**PASSAGE:**
The best historical TV shows and films to stream right now

Looking for a new historical TV show or film to watch? From The Crown to The Queen's Gambit, we've rounded up the best history content streaming on Netflix, Amazon Prime, Now TV, HBO and other on-demand services in the UK and US

The British poster for 'Mary, Queen of Scots' (2018). Margot Robbie as Queen Elizabeth I and Saoirse Ronan as Mary Stuart. (© Focus Features / courtesy Everett Collection)

Looking for something to watch? Here are the best historical dramas, TV shows and films available to stream in the UK and US in 2020 – from binge-watchable period dramas to fascinating documentaries…


*This page was last updated on 18 December 2020

Our top TV and film streaming picks right now

Ma Rainey’s Black Bottom (film)

Dubbed the “Mother of the Blues”, Gertrude ‘Ma’ Rainey, née Pridgett (1886–1939) was one of the first singers to lay down blues tracks in the recording studio. Based on August Wilson’s 1982 play, a heavily fictionalised account of the recording of one of Ma’s trademark songs, this feature-length Netflix drama, set in 1927, shows her as fiery and single-minded. Viola Davis stars as Ma, while the supporting casts includes Chadwick Boseman (Black Panther) in his final screen appearance as ambitious trumpet player Levee. A taut and claustrophobic piece with much to say about American social and cultural history. Streaming now on Netflix

Bridgerton (series)

For anyone missing the annual opportunity to luxuriate in escapism by visiting Downton Abbey, Bridgerton may offer some consolation. Based on the romantic novels by Julia Quinn, it’s a lavish drama set in the upper echelons of London society during the Regency era. It’s a time when, for powerful families, making a good marriage is seen as essential, meaning that much rests on how well debutante Daphne Bridgerton (Phoebe Dynevor) conducts herself. Oh, and will she snag dashing Simon Basset, the Duke of Hastings (Regé-Jean Page)? Julie Andrews narrates the series in the guise of gossip sheet editor Lady Whistledown. Streaming from Christmas Day on Netflix

Barbarians (series)

The battle of the Teutoburg Forest of 9AD represented one of the Roman empire’s most humbling defeats. But what happened in the lead-up to a day when Germanic forces, led by Arminius, who had trained as a Roman soldier, ambushed and slaughtered three Roman legions and their auxiliaries? This German drama, which can be viewed with subtitles or dubbed into English, traces the story of how Germanic resistance to Rome coalesced. A series for fans of The Last Kingdom and Vikings in that, for all it’s frequently violent, Barbarians tells its story with energy and even a little wit. Streaming now on Netflix

The Queen’s Gambit (series)

**GIVEN ENTRIES:**

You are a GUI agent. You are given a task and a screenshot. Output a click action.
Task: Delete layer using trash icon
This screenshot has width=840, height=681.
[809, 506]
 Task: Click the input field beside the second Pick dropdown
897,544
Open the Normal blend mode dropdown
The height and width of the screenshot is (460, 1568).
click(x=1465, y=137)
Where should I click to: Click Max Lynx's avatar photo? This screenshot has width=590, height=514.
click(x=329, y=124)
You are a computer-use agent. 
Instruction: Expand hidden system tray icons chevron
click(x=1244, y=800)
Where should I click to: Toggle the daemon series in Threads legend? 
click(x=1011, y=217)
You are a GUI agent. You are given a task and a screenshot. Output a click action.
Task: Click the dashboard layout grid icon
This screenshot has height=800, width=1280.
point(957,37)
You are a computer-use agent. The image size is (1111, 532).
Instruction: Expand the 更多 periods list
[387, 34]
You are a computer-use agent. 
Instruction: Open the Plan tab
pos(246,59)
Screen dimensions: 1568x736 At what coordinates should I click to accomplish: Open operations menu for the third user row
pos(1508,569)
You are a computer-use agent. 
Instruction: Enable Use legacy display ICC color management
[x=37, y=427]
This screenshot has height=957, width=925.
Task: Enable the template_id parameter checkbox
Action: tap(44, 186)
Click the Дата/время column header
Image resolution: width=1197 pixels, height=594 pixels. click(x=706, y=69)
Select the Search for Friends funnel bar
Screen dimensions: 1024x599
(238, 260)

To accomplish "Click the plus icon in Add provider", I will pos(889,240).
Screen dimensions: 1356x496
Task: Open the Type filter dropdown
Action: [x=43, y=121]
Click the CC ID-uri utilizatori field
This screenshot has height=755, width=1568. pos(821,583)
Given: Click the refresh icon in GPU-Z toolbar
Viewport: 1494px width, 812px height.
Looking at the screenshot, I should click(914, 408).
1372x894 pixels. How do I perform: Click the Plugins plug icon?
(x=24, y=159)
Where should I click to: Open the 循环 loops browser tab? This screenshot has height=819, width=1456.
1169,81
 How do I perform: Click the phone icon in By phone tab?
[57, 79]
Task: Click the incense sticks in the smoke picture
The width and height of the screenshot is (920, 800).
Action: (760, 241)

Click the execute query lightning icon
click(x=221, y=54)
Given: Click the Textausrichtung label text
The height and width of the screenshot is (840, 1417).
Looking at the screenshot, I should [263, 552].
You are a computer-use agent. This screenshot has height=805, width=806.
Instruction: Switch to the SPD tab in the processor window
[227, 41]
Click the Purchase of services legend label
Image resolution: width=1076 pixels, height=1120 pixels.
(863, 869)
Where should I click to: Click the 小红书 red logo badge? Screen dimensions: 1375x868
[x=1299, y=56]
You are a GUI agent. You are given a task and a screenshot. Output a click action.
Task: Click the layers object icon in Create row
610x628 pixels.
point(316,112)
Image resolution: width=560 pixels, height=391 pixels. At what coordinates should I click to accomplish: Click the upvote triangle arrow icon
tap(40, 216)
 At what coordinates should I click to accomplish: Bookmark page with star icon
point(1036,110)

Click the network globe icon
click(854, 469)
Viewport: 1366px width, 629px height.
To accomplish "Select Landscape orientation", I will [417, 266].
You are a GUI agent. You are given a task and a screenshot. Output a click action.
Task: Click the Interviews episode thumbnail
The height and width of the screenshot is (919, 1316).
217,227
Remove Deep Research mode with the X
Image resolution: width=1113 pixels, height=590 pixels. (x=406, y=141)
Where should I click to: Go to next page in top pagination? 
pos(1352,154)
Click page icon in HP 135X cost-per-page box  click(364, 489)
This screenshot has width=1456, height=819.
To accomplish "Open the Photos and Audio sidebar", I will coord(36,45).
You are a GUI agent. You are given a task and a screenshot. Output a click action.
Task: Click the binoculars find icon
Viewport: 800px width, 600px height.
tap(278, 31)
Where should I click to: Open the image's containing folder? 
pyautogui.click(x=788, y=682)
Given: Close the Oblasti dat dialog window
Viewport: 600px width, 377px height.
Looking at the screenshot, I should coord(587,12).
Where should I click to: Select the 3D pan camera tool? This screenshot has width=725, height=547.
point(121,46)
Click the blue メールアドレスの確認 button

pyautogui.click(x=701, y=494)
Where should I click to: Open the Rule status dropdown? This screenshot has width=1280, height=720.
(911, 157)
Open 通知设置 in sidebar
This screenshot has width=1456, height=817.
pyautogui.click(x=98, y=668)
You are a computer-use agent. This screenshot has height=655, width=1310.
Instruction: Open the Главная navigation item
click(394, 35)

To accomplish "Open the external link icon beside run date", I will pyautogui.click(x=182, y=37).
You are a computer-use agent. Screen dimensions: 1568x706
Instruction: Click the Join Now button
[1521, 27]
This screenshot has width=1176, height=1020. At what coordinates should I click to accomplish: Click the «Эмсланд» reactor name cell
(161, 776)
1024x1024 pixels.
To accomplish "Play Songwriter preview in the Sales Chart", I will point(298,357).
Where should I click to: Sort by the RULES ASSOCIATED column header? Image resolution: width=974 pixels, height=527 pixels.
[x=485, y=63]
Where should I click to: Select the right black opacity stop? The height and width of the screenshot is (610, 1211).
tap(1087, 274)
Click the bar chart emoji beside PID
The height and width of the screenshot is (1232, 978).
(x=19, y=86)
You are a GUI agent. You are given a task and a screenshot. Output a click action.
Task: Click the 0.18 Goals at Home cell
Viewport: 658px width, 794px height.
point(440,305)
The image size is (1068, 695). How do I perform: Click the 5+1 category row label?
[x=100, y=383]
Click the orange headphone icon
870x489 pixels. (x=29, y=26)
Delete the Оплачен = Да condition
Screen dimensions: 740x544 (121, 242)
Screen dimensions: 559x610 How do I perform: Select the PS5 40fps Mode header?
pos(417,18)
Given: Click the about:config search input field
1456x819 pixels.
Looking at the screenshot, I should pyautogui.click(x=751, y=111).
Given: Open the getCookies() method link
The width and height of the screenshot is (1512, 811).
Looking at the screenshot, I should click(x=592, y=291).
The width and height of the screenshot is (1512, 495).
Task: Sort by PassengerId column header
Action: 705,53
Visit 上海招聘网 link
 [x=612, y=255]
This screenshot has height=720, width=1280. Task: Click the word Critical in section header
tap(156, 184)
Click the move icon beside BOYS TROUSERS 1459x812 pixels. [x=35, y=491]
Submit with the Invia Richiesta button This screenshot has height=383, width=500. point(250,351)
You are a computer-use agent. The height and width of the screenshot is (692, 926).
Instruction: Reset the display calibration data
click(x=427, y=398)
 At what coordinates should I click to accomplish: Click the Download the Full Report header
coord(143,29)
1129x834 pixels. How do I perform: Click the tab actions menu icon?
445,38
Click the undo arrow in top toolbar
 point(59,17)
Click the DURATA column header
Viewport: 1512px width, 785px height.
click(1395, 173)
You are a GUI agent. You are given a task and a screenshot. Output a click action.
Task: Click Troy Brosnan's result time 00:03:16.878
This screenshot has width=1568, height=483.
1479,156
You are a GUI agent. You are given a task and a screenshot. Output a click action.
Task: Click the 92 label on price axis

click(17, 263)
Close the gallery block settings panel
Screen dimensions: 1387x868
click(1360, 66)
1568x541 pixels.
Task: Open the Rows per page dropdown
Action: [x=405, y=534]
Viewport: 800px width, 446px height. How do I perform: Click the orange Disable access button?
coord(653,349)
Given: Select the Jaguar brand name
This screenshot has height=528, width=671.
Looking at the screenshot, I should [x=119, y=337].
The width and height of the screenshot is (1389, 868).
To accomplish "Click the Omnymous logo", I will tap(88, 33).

**TASKS TO PERFORM:**
**1.** Reproduce the streaming guide from "The British poster" up to and including "Black Bottom (film)", substituting "Mary I of Scotland" for "Mary Stuart".
**2.** Write the next portion of the guide to historical streaming picks, beginning after its final line.

**EXPECTED RESULTS:**
**1.**
The British poster for 'Mary, Queen of Scots' (2018). Margot Robbie as Queen Elizabeth I and Saoirse Ronan as Mary I of Scotland. (© Focus Features / courtesy Everett Collection)

Looking for something to watch? Here are the best historical dramas, TV shows and films available to stream in the UK and US in 2020 – from binge-watchable period dramas to fascinating documentaries…


*This page was last updated on 18 December 2020

Our top TV and film streaming picks right now

Ma Rainey’s Black Bottom (film)

**2.**
Yes, the idea of a hit drama about a chess prodigy orphan with addiction issues does seem unlikely. However, it’s probably worth noting that not only is Queen’s Gambit based on a 1983 novel by Walter Tevis (The Hustler, The Color Of Money, The Man Who Fell To Earth) but this TV adaptation never outstays its welcome, telling its story over seven tightly scripted episodes. Anya Taylor-Joy stars as Beth Harmon, who first starts to pop pills as a child in the 1950s, a time when children in orphanages were routinely given tranquillisers, but who is determined to make the most of her talents. Streaming now on Netflix

The Liberator (series)

Filmed in Trioscope, a new technique that fuses live-action with animation, the visual style of Second World War drama The Liberator gives it a distinctive look and feel. But get beyond the (possibly off-putting) novelty of its visuals and this is a drama that’s well worth a look. At the centre of its story lies the real-life figure of infantry officer Felix ‘Shotgun’ Sparks (Bradley James). Rising to take charge of the 3rd Battalion, 157th Infantry Regiment, he was a man who fought in such famously brutal bloody encounters as the battle of Anzio and the battle of the Bulge. Streaming now on Netflix

El Cid (series)

Forget Charlton Heston, this new Spanish take on Rodrigo ‘Ruy’ Díaz de Vivar, aka, El Cid, stars Jaime Lorente (Money Heist) as the Spanish national hero, a complex and even contradictory character. Over five episodes, it explores El Cid’s younger years when, according to an Amazon press release, “he becomes a faithful subject, knight and hero for the crown”. Set in the 11th century, it thus revisits an era when the Iberian Peninsula was home to Christians, Arabs and Jews. Expect a mix of court politics, battle scenes and romance. Also expect scale. This was a series that employed 11,000 extras. Streaming from Friday 18 December on Amazon Prime

True History Of The Kelly Gang (film)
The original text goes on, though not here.